It's not the first time Brat has inserted his self-righteous opinion where it doesn't belong. Remember what he said during the Packers' tense contract situation with cornerback Mike McKenzie?
"He should be here, we expect him to here and the Packers have the upper hand," Favre said at the time. "He says he wants to be traded and all that stuff, but they don't have to do that. When paycheck time starts coming around and you're not getting one, it's amazing how quickly you start waking up."
Oh, I get it. Favre is the only one who can voice displeasure with the organization. For someone who says he's all about the team, Brat sure finds a way to air feelings that should be kept in-house.

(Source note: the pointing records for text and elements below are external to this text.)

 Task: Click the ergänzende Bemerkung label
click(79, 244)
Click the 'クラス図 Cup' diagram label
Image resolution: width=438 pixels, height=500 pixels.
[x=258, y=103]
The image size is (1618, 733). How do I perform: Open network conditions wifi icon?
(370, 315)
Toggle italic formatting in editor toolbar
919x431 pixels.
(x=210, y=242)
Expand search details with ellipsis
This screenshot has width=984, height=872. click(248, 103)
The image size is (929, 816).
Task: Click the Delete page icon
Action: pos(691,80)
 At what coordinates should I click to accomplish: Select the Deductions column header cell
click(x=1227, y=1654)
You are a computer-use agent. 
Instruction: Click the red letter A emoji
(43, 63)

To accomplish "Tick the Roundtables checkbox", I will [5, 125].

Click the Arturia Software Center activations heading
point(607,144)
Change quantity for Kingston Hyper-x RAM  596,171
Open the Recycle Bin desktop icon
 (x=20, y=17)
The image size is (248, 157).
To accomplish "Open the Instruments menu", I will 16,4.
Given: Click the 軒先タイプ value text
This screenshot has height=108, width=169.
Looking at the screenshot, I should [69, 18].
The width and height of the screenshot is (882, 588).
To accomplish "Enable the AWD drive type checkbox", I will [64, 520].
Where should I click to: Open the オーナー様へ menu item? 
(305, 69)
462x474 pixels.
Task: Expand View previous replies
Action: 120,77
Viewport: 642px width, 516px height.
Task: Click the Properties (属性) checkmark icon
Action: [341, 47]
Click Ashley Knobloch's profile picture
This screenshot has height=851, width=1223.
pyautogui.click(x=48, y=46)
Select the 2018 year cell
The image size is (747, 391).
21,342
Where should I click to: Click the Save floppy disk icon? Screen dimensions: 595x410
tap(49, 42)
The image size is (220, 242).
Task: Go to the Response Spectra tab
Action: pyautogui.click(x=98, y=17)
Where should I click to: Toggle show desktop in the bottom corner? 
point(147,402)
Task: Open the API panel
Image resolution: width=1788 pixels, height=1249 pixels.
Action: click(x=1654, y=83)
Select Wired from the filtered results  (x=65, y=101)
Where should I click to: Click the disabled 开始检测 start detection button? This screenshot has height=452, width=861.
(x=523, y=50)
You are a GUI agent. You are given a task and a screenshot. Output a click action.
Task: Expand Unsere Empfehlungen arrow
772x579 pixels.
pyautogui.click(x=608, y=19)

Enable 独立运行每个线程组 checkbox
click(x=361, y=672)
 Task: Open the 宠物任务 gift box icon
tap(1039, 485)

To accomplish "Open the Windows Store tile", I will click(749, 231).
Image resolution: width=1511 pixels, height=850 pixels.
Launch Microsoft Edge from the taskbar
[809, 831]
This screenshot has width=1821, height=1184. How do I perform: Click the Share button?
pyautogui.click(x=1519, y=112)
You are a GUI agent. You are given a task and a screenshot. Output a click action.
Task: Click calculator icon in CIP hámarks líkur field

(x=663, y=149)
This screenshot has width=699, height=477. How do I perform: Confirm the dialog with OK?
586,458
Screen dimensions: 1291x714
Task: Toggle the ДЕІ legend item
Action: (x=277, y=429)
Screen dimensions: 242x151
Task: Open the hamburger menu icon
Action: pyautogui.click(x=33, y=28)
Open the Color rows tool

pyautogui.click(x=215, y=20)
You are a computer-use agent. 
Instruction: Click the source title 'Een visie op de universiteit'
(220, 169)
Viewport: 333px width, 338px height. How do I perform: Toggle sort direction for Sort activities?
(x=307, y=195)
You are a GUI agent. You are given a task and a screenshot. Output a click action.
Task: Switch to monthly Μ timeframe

Unfortunately, most Packer fans can't see past Favre's yesteryears to notice their beloved QB has become just as adept at undermining the franchise as he is throwing into triple coverage.
If Packers fans were ready to accept the truth, they would see that not much separates Favre from other selfish athletes. Nobody called Moss a diehard competitor when he was critical of Oakland, yet that's how Favre's comments about Green Bay have been framed. At least Moss manned up and asked for a trade instead of playing a shell game with the media.
T.O. is a lot of things (many of them bad), but I can only imagine the reaction had he treated his minicamp like Favre, who is skipping the Packers' mandatory minicamp this weekend because it would interfere would his social calendar.
"They were going to have me sit out anyway," Favre told the Biloxi (Miss.) Sun-Herald. "To be honest, we have [daughter] Brittany graduating in two weeks. Instead of going up there and not doing anything, I will be better off being at home because of graduation parties and banquets."
Let me guess, he's earned the right to do that, too. Wish he'd exercise his right to be quiet.